The invention relates to a multi-temperature test system of an optical communication module, and belongs to the technical field of optical communication.

Background

As one of the most important inventions in the 20 th century, lasers have played an increasingly important role in various industries; unlike natural common light sources, laser is coherent light, i.e. has the characteristics of identical frequency, identical vibration direction and identical phase (or phase difference is kept constant); current optical communication systems rely to a large extent on high quality laser sources.

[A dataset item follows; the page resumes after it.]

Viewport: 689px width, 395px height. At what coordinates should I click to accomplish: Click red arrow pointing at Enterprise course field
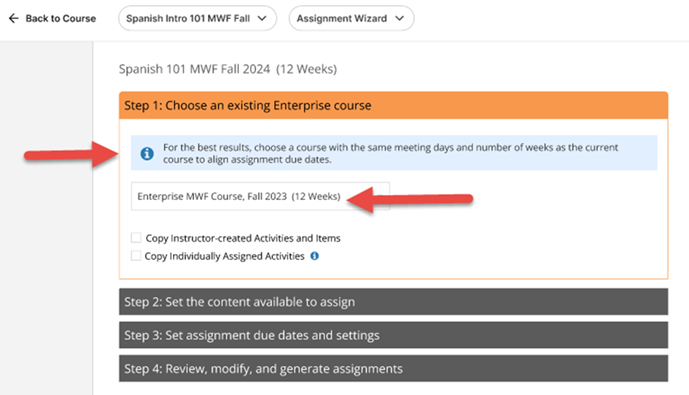pyautogui.click(x=410, y=199)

After the encapsulation is finished, the laser needs to be tested by a testing device, when the laser chip is tested, the laser chip is usually required to be heated, powered and aged for a long time, and the laser chip is required to be tested before and after the laser chip is aged. In the existing laser chip testing flow, the laser chip needs to be subjected to multiple transition, and equipment is restarted after the chip is loaded in each transition, so that the testing time is greatly prolonged, and the testing efficiency is reduced. To complete a batch of laser chips requires a significant amount of time to test.

Disclosure of Invention

The invention aims to provide a multi-temperature test system of an optical communication module, which greatly improves the test efficiency, can effectively prevent light emitted by a product to be tested from entering the product to be tested again through reflection to form interference, avoids jitter of a test curve caused by the reflection, and improves the test precision.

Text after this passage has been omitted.